>> START EXCERPTED DATA
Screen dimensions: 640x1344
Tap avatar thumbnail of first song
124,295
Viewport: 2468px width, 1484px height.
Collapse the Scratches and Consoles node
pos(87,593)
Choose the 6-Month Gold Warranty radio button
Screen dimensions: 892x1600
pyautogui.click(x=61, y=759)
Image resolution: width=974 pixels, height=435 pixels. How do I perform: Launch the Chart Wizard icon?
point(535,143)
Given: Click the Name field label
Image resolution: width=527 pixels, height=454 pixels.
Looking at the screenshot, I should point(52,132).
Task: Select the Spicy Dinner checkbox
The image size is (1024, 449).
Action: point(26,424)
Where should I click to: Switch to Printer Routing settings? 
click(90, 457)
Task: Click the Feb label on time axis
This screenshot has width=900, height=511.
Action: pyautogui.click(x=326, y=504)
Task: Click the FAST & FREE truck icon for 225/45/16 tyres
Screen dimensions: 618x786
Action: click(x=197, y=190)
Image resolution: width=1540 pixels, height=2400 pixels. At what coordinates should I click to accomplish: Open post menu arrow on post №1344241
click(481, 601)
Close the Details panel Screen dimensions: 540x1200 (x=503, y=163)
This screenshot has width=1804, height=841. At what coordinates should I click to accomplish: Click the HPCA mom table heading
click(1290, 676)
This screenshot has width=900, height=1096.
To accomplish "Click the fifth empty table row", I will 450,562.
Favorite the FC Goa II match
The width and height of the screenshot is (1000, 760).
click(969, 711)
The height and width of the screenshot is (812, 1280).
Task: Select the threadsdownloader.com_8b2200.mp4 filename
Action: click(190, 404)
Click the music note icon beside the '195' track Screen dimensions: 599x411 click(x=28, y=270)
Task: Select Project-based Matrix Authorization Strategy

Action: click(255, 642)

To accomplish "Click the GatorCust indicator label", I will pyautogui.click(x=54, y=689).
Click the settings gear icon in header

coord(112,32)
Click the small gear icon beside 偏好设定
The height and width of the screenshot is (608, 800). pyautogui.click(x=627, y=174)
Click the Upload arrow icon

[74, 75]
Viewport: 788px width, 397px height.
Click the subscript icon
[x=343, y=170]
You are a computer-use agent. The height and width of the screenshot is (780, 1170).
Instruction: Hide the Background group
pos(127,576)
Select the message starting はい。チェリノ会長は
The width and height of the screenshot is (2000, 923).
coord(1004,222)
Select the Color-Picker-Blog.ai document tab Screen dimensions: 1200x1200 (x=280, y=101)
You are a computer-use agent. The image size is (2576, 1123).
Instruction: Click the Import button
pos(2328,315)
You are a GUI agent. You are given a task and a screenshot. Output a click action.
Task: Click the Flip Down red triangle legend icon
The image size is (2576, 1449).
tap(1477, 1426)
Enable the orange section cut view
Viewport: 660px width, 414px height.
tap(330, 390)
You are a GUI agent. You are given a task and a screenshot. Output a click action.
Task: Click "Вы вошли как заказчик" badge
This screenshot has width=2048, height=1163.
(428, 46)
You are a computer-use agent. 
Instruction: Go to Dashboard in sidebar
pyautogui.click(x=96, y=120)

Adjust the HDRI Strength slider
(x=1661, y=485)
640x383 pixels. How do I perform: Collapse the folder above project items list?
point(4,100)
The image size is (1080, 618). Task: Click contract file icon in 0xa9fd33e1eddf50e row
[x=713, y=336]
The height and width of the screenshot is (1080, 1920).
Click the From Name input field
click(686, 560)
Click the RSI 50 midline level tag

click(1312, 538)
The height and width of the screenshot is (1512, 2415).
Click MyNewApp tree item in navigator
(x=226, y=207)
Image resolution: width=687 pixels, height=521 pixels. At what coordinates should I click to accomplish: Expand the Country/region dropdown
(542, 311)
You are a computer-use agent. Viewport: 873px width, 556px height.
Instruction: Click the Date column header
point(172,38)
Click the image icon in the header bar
>> END EXCERPTED DATA
◆ **WHAT TO DO**: Return all of the data above, line by line, with nothing changed.

◆ **FULL SOLUTION**:
Screen dimensions: 640x1344
Tap avatar thumbnail of first song
124,295
Viewport: 2468px width, 1484px height.
Collapse the Scratches and Consoles node
pos(87,593)
Choose the 6-Month Gold Warranty radio button
Screen dimensions: 892x1600
pyautogui.click(x=61, y=759)
Image resolution: width=974 pixels, height=435 pixels. How do I perform: Launch the Chart Wizard icon?
point(535,143)
Given: Click the Name field label
Image resolution: width=527 pixels, height=454 pixels.
Looking at the screenshot, I should point(52,132).
Task: Select the Spicy Dinner checkbox
The image size is (1024, 449).
Action: point(26,424)
Where should I click to: Switch to Printer Routing settings? 
click(90, 457)
Task: Click the Feb label on time axis
This screenshot has width=900, height=511.
Action: pyautogui.click(x=326, y=504)
Task: Click the FAST & FREE truck icon for 225/45/16 tyres
Screen dimensions: 618x786
Action: click(x=197, y=190)
Image resolution: width=1540 pixels, height=2400 pixels. At what coordinates should I click to accomplish: Open post menu arrow on post №1344241
click(481, 601)
Close the Details panel Screen dimensions: 540x1200 (x=503, y=163)
This screenshot has width=1804, height=841. At what coordinates should I click to accomplish: Click the HPCA mom table heading
click(1290, 676)
This screenshot has width=900, height=1096.
To accomplish "Click the fifth empty table row", I will 450,562.
Favorite the FC Goa II match
The width and height of the screenshot is (1000, 760).
click(969, 711)
The height and width of the screenshot is (812, 1280).
Task: Select the threadsdownloader.com_8b2200.mp4 filename
Action: click(190, 404)
Click the music note icon beside the '195' track Screen dimensions: 599x411 click(x=28, y=270)
Task: Select Project-based Matrix Authorization Strategy

Action: click(255, 642)

To accomplish "Click the GatorCust indicator label", I will pyautogui.click(x=54, y=689).
Click the settings gear icon in header

coord(112,32)
Click the small gear icon beside 偏好设定
The height and width of the screenshot is (608, 800). pyautogui.click(x=627, y=174)
Click the Upload arrow icon

[74, 75]
Viewport: 788px width, 397px height.
Click the subscript icon
[x=343, y=170]
You are a computer-use agent. The height and width of the screenshot is (780, 1170).
Instruction: Hide the Background group
pos(127,576)
Select the message starting はい。チェリノ会長は
The width and height of the screenshot is (2000, 923).
coord(1004,222)
Select the Color-Picker-Blog.ai document tab Screen dimensions: 1200x1200 (x=280, y=101)
You are a computer-use agent. The image size is (2576, 1123).
Instruction: Click the Import button
pos(2328,315)
You are a GUI agent. You are given a task and a screenshot. Output a click action.
Task: Click the Flip Down red triangle legend icon
The image size is (2576, 1449).
tap(1477, 1426)
Enable the orange section cut view
Viewport: 660px width, 414px height.
tap(330, 390)
You are a GUI agent. You are given a task and a screenshot. Output a click action.
Task: Click "Вы вошли как заказчик" badge
This screenshot has width=2048, height=1163.
(428, 46)
You are a computer-use agent. 
Instruction: Go to Dashboard in sidebar
pyautogui.click(x=96, y=120)

Adjust the HDRI Strength slider
(x=1661, y=485)
640x383 pixels. How do I perform: Collapse the folder above project items list?
point(4,100)
The image size is (1080, 618). Task: Click contract file icon in 0xa9fd33e1eddf50e row
[x=713, y=336]
The height and width of the screenshot is (1080, 1920).
Click the From Name input field
click(686, 560)
Click the RSI 50 midline level tag

click(1312, 538)
The height and width of the screenshot is (1512, 2415).
Click MyNewApp tree item in navigator
(x=226, y=207)
Image resolution: width=687 pixels, height=521 pixels. At what coordinates should I click to accomplish: Expand the Country/region dropdown
(542, 311)
You are a computer-use agent. Viewport: 873px width, 556px height.
Instruction: Click the Date column header
point(172,38)
Click the image icon in the header bar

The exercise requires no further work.